# WHAT IS BEING ASKED:
Your task is to output every record exactly as it is given.

Stored data entries:
____________
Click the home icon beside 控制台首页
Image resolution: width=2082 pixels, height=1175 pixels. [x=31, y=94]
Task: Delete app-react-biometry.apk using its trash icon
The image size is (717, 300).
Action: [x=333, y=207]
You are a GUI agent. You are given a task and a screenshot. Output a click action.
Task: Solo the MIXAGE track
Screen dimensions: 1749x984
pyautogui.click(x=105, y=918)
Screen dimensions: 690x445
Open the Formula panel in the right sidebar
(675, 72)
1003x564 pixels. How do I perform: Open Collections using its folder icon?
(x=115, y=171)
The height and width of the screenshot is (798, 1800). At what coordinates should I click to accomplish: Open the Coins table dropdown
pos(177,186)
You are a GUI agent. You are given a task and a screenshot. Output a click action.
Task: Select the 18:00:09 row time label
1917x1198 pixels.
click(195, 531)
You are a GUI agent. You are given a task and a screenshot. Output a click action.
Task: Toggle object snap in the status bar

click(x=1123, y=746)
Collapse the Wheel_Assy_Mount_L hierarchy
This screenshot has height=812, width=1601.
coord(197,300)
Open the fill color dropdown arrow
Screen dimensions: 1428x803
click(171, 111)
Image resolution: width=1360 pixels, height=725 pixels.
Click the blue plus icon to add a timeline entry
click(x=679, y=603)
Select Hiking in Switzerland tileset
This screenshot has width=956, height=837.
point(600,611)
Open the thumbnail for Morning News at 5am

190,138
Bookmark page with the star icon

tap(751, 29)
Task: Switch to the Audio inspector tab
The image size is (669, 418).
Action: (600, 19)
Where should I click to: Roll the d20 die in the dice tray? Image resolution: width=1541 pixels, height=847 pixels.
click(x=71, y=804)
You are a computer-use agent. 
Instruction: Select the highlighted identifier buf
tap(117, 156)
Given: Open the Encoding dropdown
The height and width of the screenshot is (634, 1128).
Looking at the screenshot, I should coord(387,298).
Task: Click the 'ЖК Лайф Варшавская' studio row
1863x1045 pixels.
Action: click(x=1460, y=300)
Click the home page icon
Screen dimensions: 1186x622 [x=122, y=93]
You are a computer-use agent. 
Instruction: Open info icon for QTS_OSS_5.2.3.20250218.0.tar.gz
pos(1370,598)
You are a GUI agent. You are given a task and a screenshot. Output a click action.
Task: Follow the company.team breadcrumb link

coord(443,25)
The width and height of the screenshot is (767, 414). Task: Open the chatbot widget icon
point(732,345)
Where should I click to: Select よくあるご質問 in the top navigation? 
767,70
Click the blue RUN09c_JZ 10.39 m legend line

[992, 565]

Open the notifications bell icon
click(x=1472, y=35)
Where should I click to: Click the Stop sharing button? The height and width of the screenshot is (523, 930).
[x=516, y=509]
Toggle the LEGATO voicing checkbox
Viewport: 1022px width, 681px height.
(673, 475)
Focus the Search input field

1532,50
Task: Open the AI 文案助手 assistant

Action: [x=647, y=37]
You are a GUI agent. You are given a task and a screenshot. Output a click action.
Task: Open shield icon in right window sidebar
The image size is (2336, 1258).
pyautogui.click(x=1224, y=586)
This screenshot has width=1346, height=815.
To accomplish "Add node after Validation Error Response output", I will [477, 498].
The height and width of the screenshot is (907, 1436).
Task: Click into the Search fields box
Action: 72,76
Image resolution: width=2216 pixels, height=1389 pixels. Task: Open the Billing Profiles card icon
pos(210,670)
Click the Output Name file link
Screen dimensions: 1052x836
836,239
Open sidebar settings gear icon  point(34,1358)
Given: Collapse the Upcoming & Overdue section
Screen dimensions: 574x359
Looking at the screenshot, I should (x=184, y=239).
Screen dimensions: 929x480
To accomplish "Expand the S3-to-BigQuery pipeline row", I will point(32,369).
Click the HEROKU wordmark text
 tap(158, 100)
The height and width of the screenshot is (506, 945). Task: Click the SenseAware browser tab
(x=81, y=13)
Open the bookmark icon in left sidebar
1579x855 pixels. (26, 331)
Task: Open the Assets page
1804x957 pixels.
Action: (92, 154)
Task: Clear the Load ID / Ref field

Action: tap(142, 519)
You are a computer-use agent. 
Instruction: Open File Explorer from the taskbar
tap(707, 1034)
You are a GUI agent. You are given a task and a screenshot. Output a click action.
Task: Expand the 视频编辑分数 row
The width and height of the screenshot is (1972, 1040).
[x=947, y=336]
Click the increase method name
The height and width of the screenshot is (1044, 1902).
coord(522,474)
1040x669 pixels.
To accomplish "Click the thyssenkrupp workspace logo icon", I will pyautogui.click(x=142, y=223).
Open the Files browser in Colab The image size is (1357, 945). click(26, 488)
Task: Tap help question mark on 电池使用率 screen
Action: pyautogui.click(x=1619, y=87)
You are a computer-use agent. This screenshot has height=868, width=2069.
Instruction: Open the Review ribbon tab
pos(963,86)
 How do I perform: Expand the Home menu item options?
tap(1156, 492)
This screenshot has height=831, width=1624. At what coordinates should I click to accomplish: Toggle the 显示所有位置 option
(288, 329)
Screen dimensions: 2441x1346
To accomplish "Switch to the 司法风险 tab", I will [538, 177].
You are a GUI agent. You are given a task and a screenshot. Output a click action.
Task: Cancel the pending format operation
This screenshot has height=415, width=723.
____________
# SOLUTION TO THIS TASK:
Click the home icon beside 控制台首页
Image resolution: width=2082 pixels, height=1175 pixels. [x=31, y=94]
Task: Delete app-react-biometry.apk using its trash icon
The image size is (717, 300).
Action: [x=333, y=207]
You are a GUI agent. You are given a task and a screenshot. Output a click action.
Task: Solo the MIXAGE track
Screen dimensions: 1749x984
pyautogui.click(x=105, y=918)
Screen dimensions: 690x445
Open the Formula panel in the right sidebar
(675, 72)
1003x564 pixels. How do I perform: Open Collections using its folder icon?
(x=115, y=171)
The height and width of the screenshot is (798, 1800). At what coordinates should I click to accomplish: Open the Coins table dropdown
pos(177,186)
You are a GUI agent. You are given a task and a screenshot. Output a click action.
Task: Select the 18:00:09 row time label
1917x1198 pixels.
click(195, 531)
You are a GUI agent. You are given a task and a screenshot. Output a click action.
Task: Toggle object snap in the status bar

click(x=1123, y=746)
Collapse the Wheel_Assy_Mount_L hierarchy
This screenshot has height=812, width=1601.
coord(197,300)
Open the fill color dropdown arrow
Screen dimensions: 1428x803
click(171, 111)
Image resolution: width=1360 pixels, height=725 pixels.
Click the blue plus icon to add a timeline entry
click(x=679, y=603)
Select Hiking in Switzerland tileset
This screenshot has width=956, height=837.
point(600,611)
Open the thumbnail for Morning News at 5am

190,138
Bookmark page with the star icon

tap(751, 29)
Task: Switch to the Audio inspector tab
The image size is (669, 418).
Action: (600, 19)
Where should I click to: Roll the d20 die in the dice tray? Image resolution: width=1541 pixels, height=847 pixels.
click(x=71, y=804)
You are a computer-use agent. 
Instruction: Select the highlighted identifier buf
tap(117, 156)
Given: Open the Encoding dropdown
The height and width of the screenshot is (634, 1128).
Looking at the screenshot, I should coord(387,298).
Task: Click the 'ЖК Лайф Варшавская' studio row
1863x1045 pixels.
Action: click(x=1460, y=300)
Click the home page icon
Screen dimensions: 1186x622 [x=122, y=93]
You are a computer-use agent. 
Instruction: Open info icon for QTS_OSS_5.2.3.20250218.0.tar.gz
pos(1370,598)
You are a GUI agent. You are given a task and a screenshot. Output a click action.
Task: Follow the company.team breadcrumb link

coord(443,25)
The width and height of the screenshot is (767, 414). Task: Open the chatbot widget icon
point(732,345)
Where should I click to: Select よくあるご質問 in the top navigation? 
767,70
Click the blue RUN09c_JZ 10.39 m legend line

[992, 565]

Open the notifications bell icon
click(x=1472, y=35)
Where should I click to: Click the Stop sharing button? The height and width of the screenshot is (523, 930).
[x=516, y=509]
Toggle the LEGATO voicing checkbox
Viewport: 1022px width, 681px height.
(673, 475)
Focus the Search input field

1532,50
Task: Open the AI 文案助手 assistant

Action: [x=647, y=37]
You are a GUI agent. You are given a task and a screenshot. Output a click action.
Task: Open shield icon in right window sidebar
The image size is (2336, 1258).
pyautogui.click(x=1224, y=586)
This screenshot has width=1346, height=815.
To accomplish "Add node after Validation Error Response output", I will [477, 498].
The height and width of the screenshot is (907, 1436).
Task: Click into the Search fields box
Action: 72,76
Image resolution: width=2216 pixels, height=1389 pixels. Task: Open the Billing Profiles card icon
pos(210,670)
Click the Output Name file link
Screen dimensions: 1052x836
836,239
Open sidebar settings gear icon  point(34,1358)
Given: Collapse the Upcoming & Overdue section
Screen dimensions: 574x359
Looking at the screenshot, I should (x=184, y=239).
Screen dimensions: 929x480
To accomplish "Expand the S3-to-BigQuery pipeline row", I will point(32,369).
Click the HEROKU wordmark text
 tap(158, 100)
The height and width of the screenshot is (506, 945). Task: Click the SenseAware browser tab
(x=81, y=13)
Open the bookmark icon in left sidebar
1579x855 pixels. (26, 331)
Task: Open the Assets page
1804x957 pixels.
Action: (92, 154)
Task: Clear the Load ID / Ref field

Action: tap(142, 519)
You are a computer-use agent. 
Instruction: Open File Explorer from the taskbar
tap(707, 1034)
You are a GUI agent. You are given a task and a screenshot. Output a click action.
Task: Expand the 视频编辑分数 row
The width and height of the screenshot is (1972, 1040).
[x=947, y=336]
Click the increase method name
The height and width of the screenshot is (1044, 1902).
coord(522,474)
1040x669 pixels.
To accomplish "Click the thyssenkrupp workspace logo icon", I will pyautogui.click(x=142, y=223).
Open the Files browser in Colab The image size is (1357, 945). click(26, 488)
Task: Tap help question mark on 电池使用率 screen
Action: pyautogui.click(x=1619, y=87)
You are a computer-use agent. This screenshot has height=868, width=2069.
Instruction: Open the Review ribbon tab
pos(963,86)
 How do I perform: Expand the Home menu item options?
tap(1156, 492)
This screenshot has height=831, width=1624. At what coordinates should I click to accomplish: Toggle the 显示所有位置 option
(288, 329)
Screen dimensions: 2441x1346
To accomplish "Switch to the 司法风险 tab", I will [538, 177].
You are a GUI agent. You are given a task and a screenshot. Output a click action.
Task: Cancel the pending format operation
This screenshot has height=415, width=723.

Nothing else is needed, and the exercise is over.